Problem description
Copy each of the following lines without changing anything.

Recorded information
|---|

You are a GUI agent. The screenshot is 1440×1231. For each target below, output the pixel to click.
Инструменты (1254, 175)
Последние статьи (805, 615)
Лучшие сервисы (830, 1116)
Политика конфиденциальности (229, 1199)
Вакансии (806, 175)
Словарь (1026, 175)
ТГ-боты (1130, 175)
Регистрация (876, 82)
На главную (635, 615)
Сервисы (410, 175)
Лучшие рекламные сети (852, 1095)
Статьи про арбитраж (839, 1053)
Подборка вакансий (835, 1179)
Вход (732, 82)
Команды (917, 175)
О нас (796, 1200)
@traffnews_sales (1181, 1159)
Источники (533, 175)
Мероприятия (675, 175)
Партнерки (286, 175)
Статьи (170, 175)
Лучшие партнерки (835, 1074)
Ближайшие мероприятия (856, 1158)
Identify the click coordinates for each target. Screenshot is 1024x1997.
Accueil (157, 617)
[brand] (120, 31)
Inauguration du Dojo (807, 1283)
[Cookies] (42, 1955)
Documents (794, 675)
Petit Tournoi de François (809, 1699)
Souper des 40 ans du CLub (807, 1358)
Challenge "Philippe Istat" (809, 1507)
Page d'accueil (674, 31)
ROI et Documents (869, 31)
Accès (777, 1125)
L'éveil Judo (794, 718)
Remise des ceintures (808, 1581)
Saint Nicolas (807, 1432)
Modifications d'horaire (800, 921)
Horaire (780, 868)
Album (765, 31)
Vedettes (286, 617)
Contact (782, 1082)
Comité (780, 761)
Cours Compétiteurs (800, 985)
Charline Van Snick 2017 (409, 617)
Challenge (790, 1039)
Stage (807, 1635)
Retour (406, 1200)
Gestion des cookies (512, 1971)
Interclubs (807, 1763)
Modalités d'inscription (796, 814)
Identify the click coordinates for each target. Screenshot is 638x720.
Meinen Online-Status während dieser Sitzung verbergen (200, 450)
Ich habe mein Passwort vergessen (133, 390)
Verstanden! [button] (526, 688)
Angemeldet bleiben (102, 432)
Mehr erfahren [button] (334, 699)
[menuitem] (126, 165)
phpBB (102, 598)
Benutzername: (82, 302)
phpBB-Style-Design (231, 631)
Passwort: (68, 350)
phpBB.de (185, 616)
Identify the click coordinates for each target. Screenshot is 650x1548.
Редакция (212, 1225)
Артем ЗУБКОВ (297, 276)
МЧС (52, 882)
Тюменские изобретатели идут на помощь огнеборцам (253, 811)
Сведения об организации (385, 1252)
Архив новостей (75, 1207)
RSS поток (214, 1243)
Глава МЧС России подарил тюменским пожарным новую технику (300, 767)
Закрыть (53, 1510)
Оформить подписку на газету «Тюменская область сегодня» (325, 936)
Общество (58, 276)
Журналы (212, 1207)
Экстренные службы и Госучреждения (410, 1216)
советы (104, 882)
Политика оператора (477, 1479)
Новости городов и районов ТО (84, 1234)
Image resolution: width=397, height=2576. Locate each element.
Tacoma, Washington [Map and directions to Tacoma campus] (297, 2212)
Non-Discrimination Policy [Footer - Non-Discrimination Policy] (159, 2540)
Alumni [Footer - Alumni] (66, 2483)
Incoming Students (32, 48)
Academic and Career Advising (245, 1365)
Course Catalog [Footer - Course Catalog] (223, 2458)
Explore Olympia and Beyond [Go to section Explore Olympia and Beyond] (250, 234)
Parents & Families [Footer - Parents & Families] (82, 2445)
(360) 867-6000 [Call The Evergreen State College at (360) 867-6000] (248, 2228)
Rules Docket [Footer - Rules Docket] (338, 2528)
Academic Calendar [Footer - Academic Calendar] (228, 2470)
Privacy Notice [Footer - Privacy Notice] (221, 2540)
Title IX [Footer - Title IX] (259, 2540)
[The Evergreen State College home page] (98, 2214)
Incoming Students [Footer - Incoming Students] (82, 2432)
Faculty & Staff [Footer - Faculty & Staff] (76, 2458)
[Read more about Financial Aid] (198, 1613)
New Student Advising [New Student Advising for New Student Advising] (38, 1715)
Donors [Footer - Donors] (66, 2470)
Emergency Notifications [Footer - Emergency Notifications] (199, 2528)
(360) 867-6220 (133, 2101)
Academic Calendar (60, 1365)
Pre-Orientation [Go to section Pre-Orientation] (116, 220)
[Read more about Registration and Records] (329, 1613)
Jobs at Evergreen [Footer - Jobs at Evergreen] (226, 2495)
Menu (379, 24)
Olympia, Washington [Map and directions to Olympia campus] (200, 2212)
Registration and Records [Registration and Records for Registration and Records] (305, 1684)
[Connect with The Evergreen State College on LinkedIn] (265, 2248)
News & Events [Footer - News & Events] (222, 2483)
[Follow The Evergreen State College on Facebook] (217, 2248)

|---|

Response to the task
You are a GUI agent. The screenshot is 1440×1231. For each target below, output the pixel to click.
Инструменты (1254, 175)
Последние статьи (805, 615)
Лучшие сервисы (830, 1116)
Политика конфиденциальности (229, 1199)
Вакансии (806, 175)
Словарь (1026, 175)
ТГ-боты (1130, 175)
Регистрация (876, 82)
На главную (635, 615)
Сервисы (410, 175)
Лучшие рекламные сети (852, 1095)
Статьи про арбитраж (839, 1053)
Подборка вакансий (835, 1179)
Вход (732, 82)
Команды (917, 175)
О нас (796, 1200)
@traffnews_sales (1181, 1159)
Источники (533, 175)
Мероприятия (675, 175)
Партнерки (286, 175)
Статьи (170, 175)
Лучшие партнерки (835, 1074)
Ближайшие мероприятия (856, 1158)
Identify the click coordinates for each target. Screenshot is 1024x1997.
Accueil (157, 617)
[brand] (120, 31)
Inauguration du Dojo (807, 1283)
[Cookies] (42, 1955)
Documents (794, 675)
Petit Tournoi de François (809, 1699)
Souper des 40 ans du CLub (807, 1358)
Challenge "Philippe Istat" (809, 1507)
Page d'accueil (674, 31)
ROI et Documents (869, 31)
Accès (777, 1125)
L'éveil Judo (794, 718)
Remise des ceintures (808, 1581)
Saint Nicolas (807, 1432)
Modifications d'horaire (800, 921)
Horaire (780, 868)
Album (765, 31)
Vedettes (286, 617)
Contact (782, 1082)
Comité (780, 761)
Cours Compétiteurs (800, 985)
Charline Van Snick 2017 (409, 617)
Challenge (790, 1039)
Stage (807, 1635)
Retour (406, 1200)
Gestion des cookies (512, 1971)
Interclubs (807, 1763)
Modalités d'inscription (796, 814)
Identify the click coordinates for each target. Screenshot is 638x720.
Meinen Online-Status während dieser Sitzung verbergen (200, 450)
Ich habe mein Passwort vergessen (133, 390)
Verstanden! [button] (526, 688)
Angemeldet bleiben (102, 432)
Mehr erfahren [button] (334, 699)
[menuitem] (126, 165)
phpBB (102, 598)
Benutzername: (82, 302)
phpBB-Style-Design (231, 631)
Passwort: (68, 350)
phpBB.de (185, 616)
Identify the click coordinates for each target. Screenshot is 650x1548.
Редакция (212, 1225)
Артем ЗУБКОВ (297, 276)
МЧС (52, 882)
Тюменские изобретатели идут на помощь огнеборцам (253, 811)
Сведения об организации (385, 1252)
Архив новостей (75, 1207)
RSS поток (214, 1243)
Глава МЧС России подарил тюменским пожарным новую технику (300, 767)
Закрыть (53, 1510)
Оформить подписку на газету «Тюменская область сегодня» (325, 936)
Общество (58, 276)
Журналы (212, 1207)
Экстренные службы и Госучреждения (410, 1216)
советы (104, 882)
Политика оператора (477, 1479)
Новости городов и районов ТО (84, 1234)
Image resolution: width=397, height=2576. Locate each element.
Tacoma, Washington [Map and directions to Tacoma campus] (297, 2212)
Non-Discrimination Policy [Footer - Non-Discrimination Policy] (159, 2540)
Alumni [Footer - Alumni] (66, 2483)
Incoming Students (32, 48)
Academic and Career Advising (245, 1365)
Course Catalog [Footer - Course Catalog] (223, 2458)
Explore Olympia and Beyond [Go to section Explore Olympia and Beyond] (250, 234)
Parents & Families [Footer - Parents & Families] (82, 2445)
(360) 867-6000 [Call The Evergreen State College at (360) 867-6000] (248, 2228)
Rules Docket [Footer - Rules Docket] (338, 2528)
Academic Calendar [Footer - Academic Calendar] (228, 2470)
Privacy Notice [Footer - Privacy Notice] (221, 2540)
Title IX [Footer - Title IX] (259, 2540)
[The Evergreen State College home page] (98, 2214)
Incoming Students [Footer - Incoming Students] (82, 2432)
Faculty & Staff [Footer - Faculty & Staff] (76, 2458)
[Read more about Financial Aid] (198, 1613)
New Student Advising [New Student Advising for New Student Advising] (38, 1715)
Donors [Footer - Donors] (66, 2470)
Emergency Notifications [Footer - Emergency Notifications] (199, 2528)
(360) 867-6220 (133, 2101)
Academic Calendar (60, 1365)
Pre-Orientation [Go to section Pre-Orientation] (116, 220)
[Read more about Registration and Records] (329, 1613)
Jobs at Evergreen [Footer - Jobs at Evergreen] (226, 2495)
Menu (379, 24)
Olympia, Washington [Map and directions to Olympia campus] (200, 2212)
Registration and Records [Registration and Records for Registration and Records] (305, 1684)
[Connect with The Evergreen State College on LinkedIn] (265, 2248)
News & Events [Footer - News & Events] (222, 2483)
[Follow The Evergreen State College on Facebook] (217, 2248)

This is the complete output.